Entries shown:
================================

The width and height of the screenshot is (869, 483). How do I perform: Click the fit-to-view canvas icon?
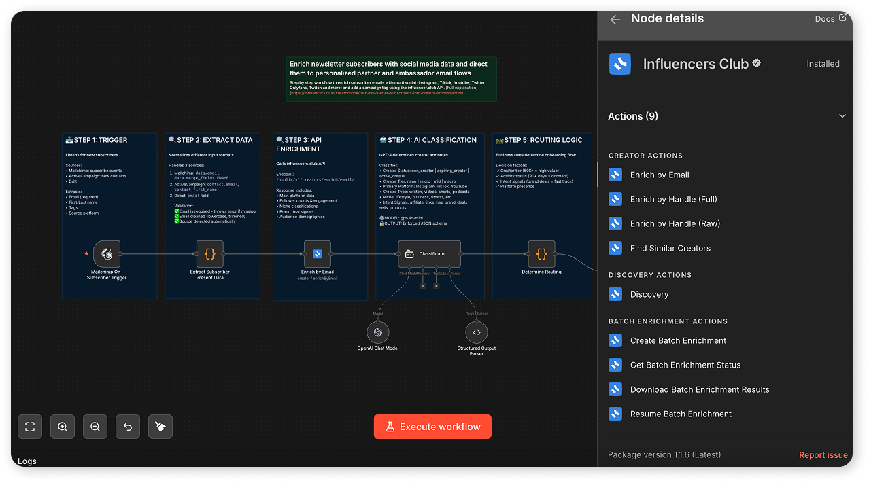tap(30, 427)
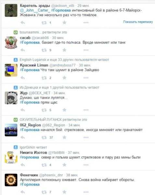Retweet the cacab tweet about Горловка
The image size is (155, 195).
[x=44, y=50]
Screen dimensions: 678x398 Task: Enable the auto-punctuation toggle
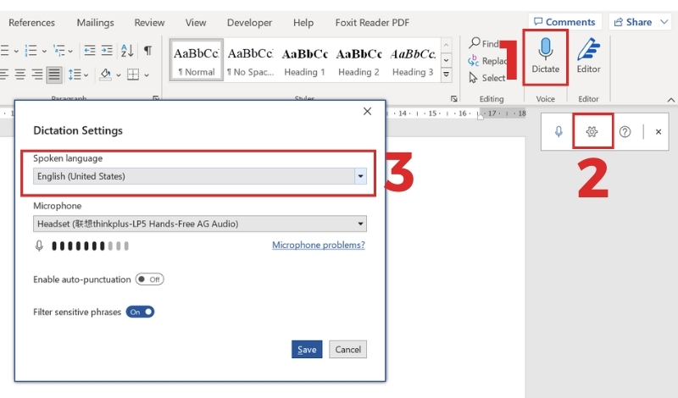coord(150,279)
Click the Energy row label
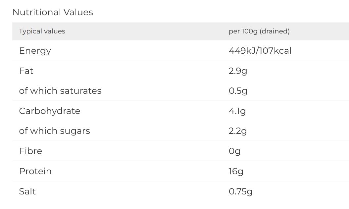 pos(35,51)
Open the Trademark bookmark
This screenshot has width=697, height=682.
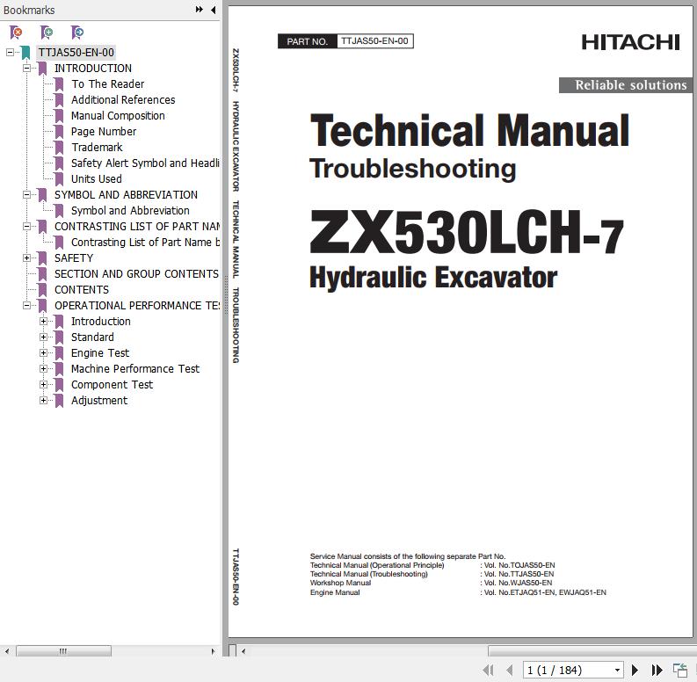coord(97,147)
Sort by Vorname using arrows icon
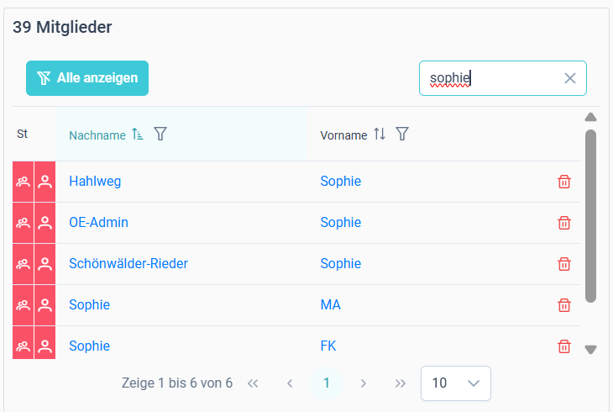Image resolution: width=613 pixels, height=412 pixels. click(380, 134)
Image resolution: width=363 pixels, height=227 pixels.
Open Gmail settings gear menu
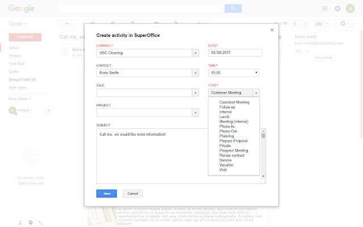(344, 24)
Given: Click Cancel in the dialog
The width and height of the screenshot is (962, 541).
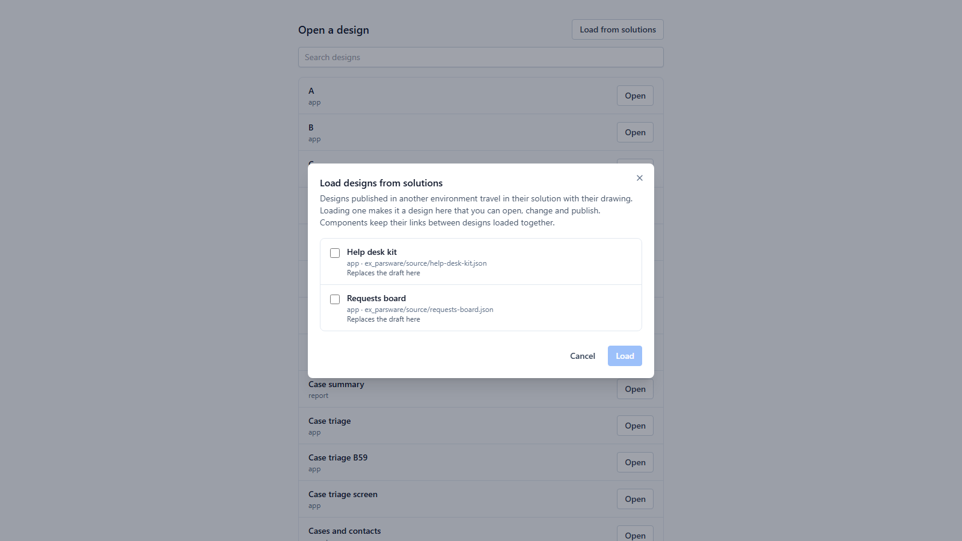Looking at the screenshot, I should tap(583, 356).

================================

To do: Once the line with "Click the Energy row label" is found above, print it and every line after it through the line with "Given: Click Cancel in the dialog", exactly. Pictures stay out.

Output of the exercise:
Click the Energy row label
 pos(35,51)
Open the Trademark bookmark
This screenshot has width=697, height=682.
coord(97,147)
Sort by Vorname using arrows icon
Image resolution: width=613 pixels, height=412 pixels. click(380, 134)
Image resolution: width=363 pixels, height=227 pixels.
Open Gmail settings gear menu
(344, 24)
Given: Click Cancel in the dialog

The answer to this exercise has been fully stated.